***** Document extract
2. A method as claimed in Claim 1 wherein the woody plant species is poplar.

3. A method as claimed in Claim 1 wherein the carrier particles are gold.

4. A method as claimed in Claim 1 wherein the carrier particles are coated onto a carrier sheet which is accelerated by the spark discharge.

5. A method as claimed in Claim 1 wherein the regenerable plant tissue includes cells derived from protoplast or suspension culture.

6. A method as claimed in Claim 1 wherein the regenerable plant tissue are plated sections of internode or petiole segments.

7. A method as claimed in Claim 1 wherein the regenerable plant tissue includes in vitro nodule cultures of the plant tissue.
**********
**About this exercise:** Reproduce the patent claims word for word, starting with "4. A method" and going on through "the plant tissue.". The rows that come next play no part in this.
***** Supplied material
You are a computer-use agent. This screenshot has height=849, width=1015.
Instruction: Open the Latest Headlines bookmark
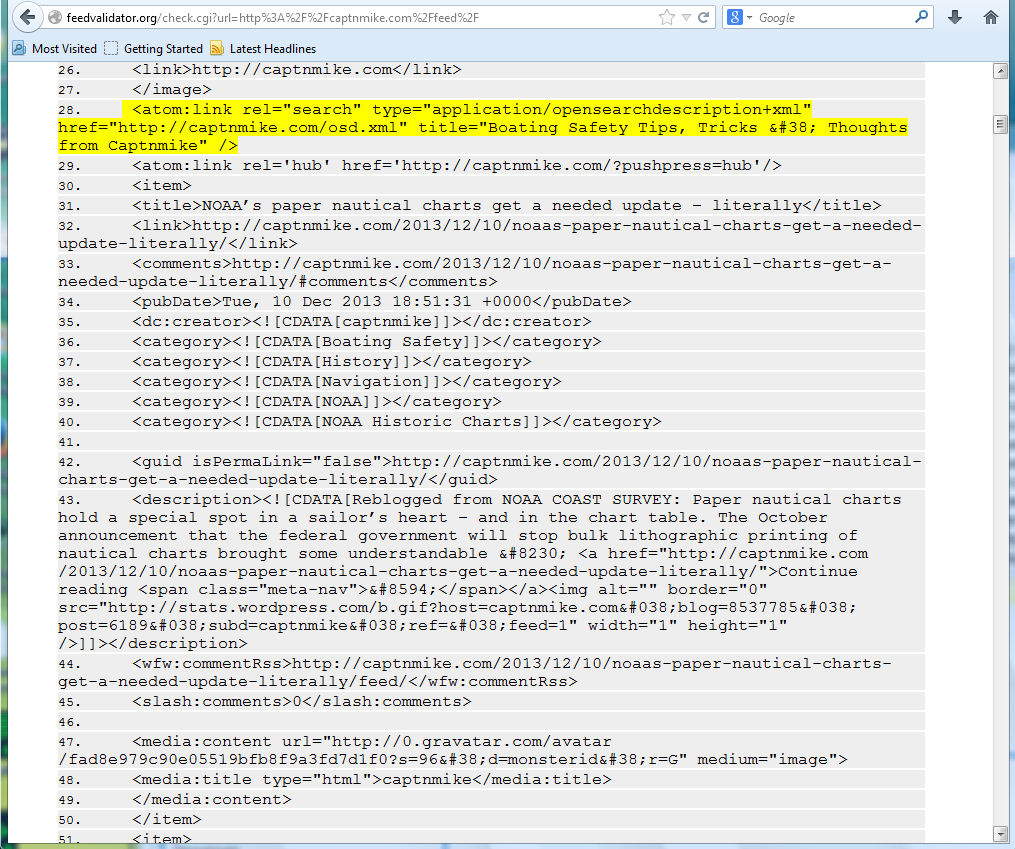(x=272, y=48)
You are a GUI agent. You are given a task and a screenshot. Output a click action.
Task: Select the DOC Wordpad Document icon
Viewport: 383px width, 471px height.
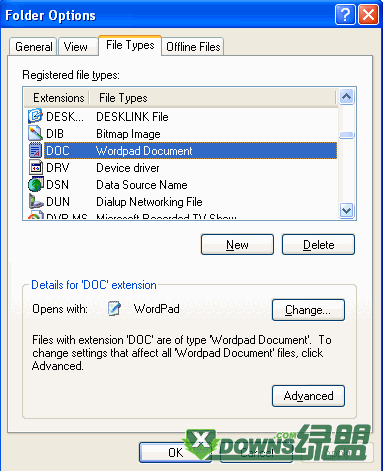tap(35, 150)
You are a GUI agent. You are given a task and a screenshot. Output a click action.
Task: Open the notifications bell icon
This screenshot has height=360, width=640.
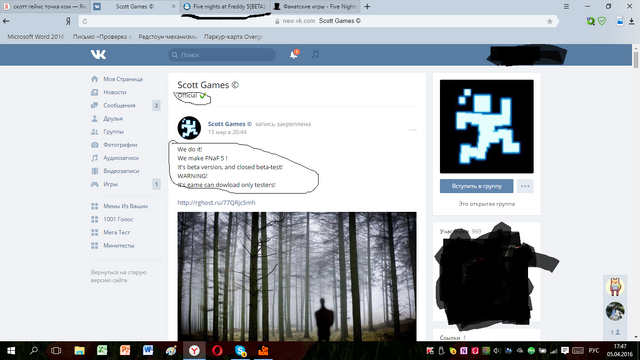[x=294, y=55]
**********
**Output for this exercise:**
4. A method as claimed in Claim 1 wherein the carrier particles are coated onto a carrier sheet which is accelerated by the spark discharge.

5. A method as claimed in Claim 1 wherein the regenerable plant tissue includes cells derived from protoplast or suspension culture.

6. A method as claimed in Claim 1 wherein the regenerable plant tissue are plated sections of internode or petiole segments.

7. A method as claimed in Claim 1 wherein the regenerable plant tissue includes in vitro nodule cultures of the plant tissue.